Satellite Beacons and Telemetry #

Key Information:
A satellite beacon is a transmission from a satellite that contains status information about the health and status of the satellite.
Anyone may receive telemetry from a space station - these transmissions aren’t encrypted and are meant to be monitored by amateur operators worldwide.

Satellite beacons are special transmissions that satellites send out regularly, like a space-based lighthouse. These beacons typically transmit telemetry data that can include battery voltage levels, temperature readings, operating mode, and spacecraft orientation.

Satellite Signal Characteristics #

Key Information:
Spin fading of satellite signals is caused by rotation of the satellite and its antennas.
Doppler shift in satellite communications is an observed change in signal frequency caused by relative motion between the satellite and Earth station.

As a satellite rotates in space, its antennas change orientation relative to Earth, causing the signal strength to vary periodically - almost like a cosmic lighthouse effect. This phenomenon, called spin fading, is why satellite operators need to be aware of the satellite’s rotational characteristics.

With Doppler shift, as the satellite approaches, the frequency appears higher, and as it moves away, it seems lower - just like the changing pitch of a passing train’s whistle. This means you’ll need to adjust your frequency during the pass to compensate for this effect.

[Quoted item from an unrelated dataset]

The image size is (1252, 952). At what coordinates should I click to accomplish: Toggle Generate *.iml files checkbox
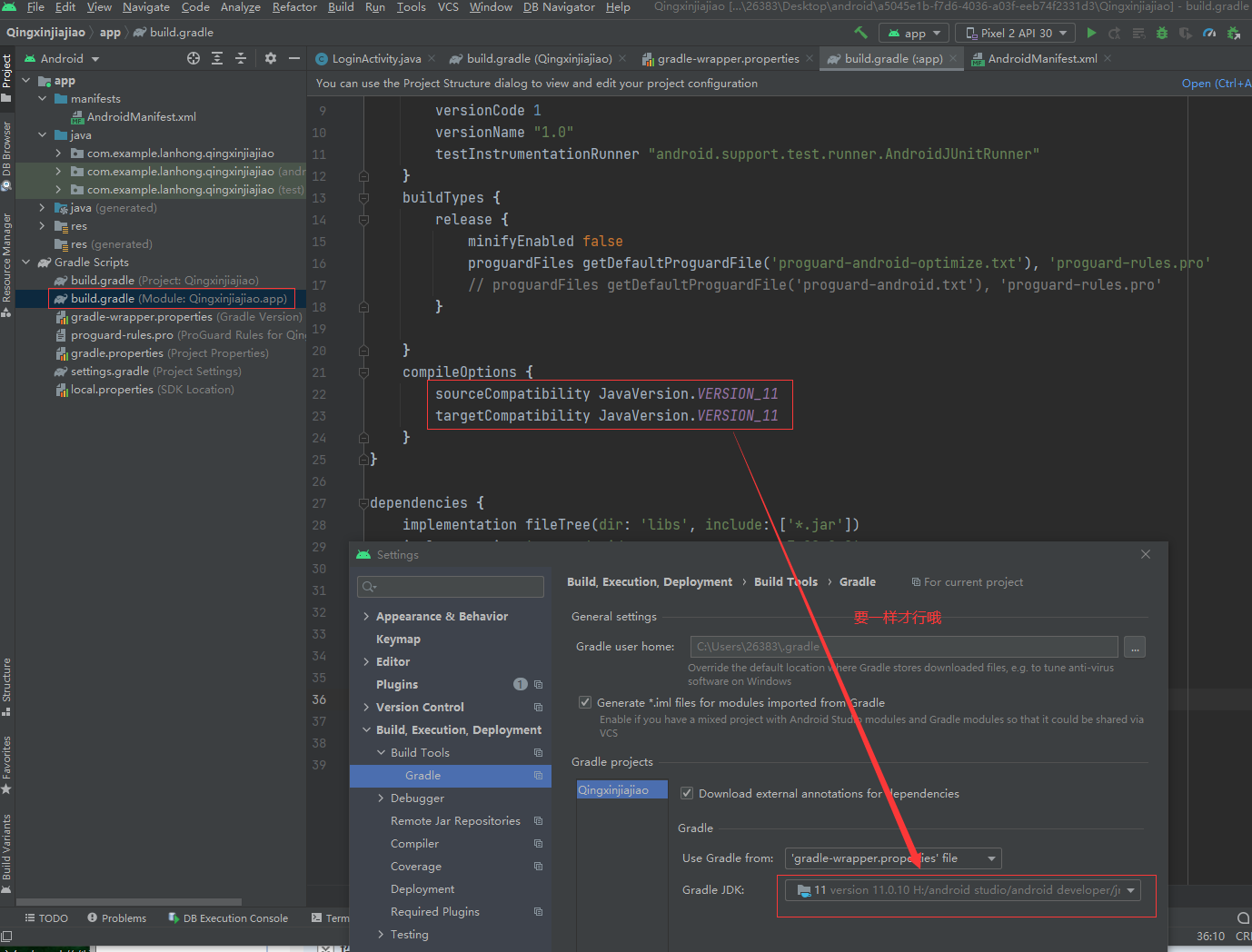(x=585, y=702)
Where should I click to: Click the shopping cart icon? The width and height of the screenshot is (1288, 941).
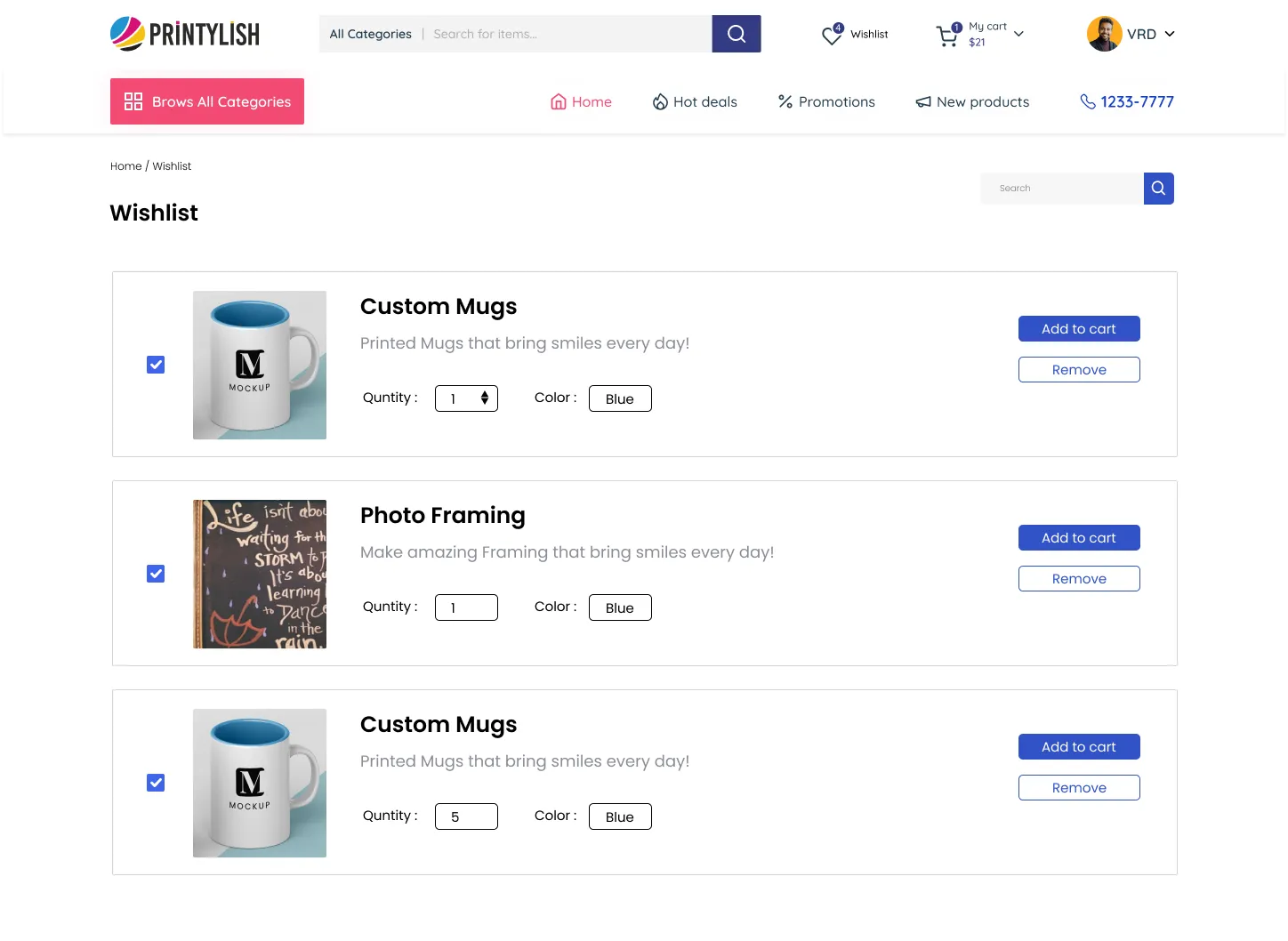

Tracking and Operating Satellites #

Key Information:
Satellite tracking programs provide maps showing the real-time position of satellites, pass timing information, and the apparent frequency including Doppler shift effects.
These programs use Keplerian elements as inputs - a set of numbers that describe the satellite’s orbit.
Using excessive uplink power can block access to the satellite by other users.
Your signal strength on the downlink should be about the same as the beacon to ensure your uplink power is appropriate. This means you should listen to your own signal as it’s retransmitted by the satellite and compare it to the strength of the satellite’s beacon signal. If your signal is much stronger than the beacon, reduce your power; if it’s weaker, you might need to increase power or improve your antenna pointing.

Here’s what you need to know to get started:

Frequencies: Most ham satellites operate on VHF and UHF bands, right in your Technician wheelhouse. You’ll often use one band for uplink and another for downlink.
Tracking: Satellites move fast! You’ll need tracking programs to know when they’re passing overhead. These programs use mathematical formulas for predicting where a satellite will be at any given time.
Antennas: While you can make some contacts with a handheld and its stock antenna, directional antennas work much better for satellite communications.
Power: Unlike terrestrial repeaters, you don’t need much power. Always use just enough power to make contact. Too much power can actually cause problems for other users trying to access the satellite at the same time.

Types of Satellite Operations #

Amateur satellites support various types of operations:

FM Satellites: Great for beginners. They work just like a repeater in the sky.
Linear Transponder Satellites: These receive a range of frequencies in one band and retransmit them in another band.
International Space Station (ISS): The ISS often has amateur radio equipment onboard, allowing astronauts to make contacts with Earth-bound hams.

Satellite operation might seem daunting, but it’s incredibly rewarding. Start by listening to familiarize yourself with satellite passes before transmitting. Use tracking software to plan your operations, and always be mindful of your power levels.

Remember, every time you make a satellite contact, you’re participating in a grand space adventure - using technology orbiting Earth at thousands of miles per hour to chat with fellow hams. Now that’s taking your radio hobby to new heights!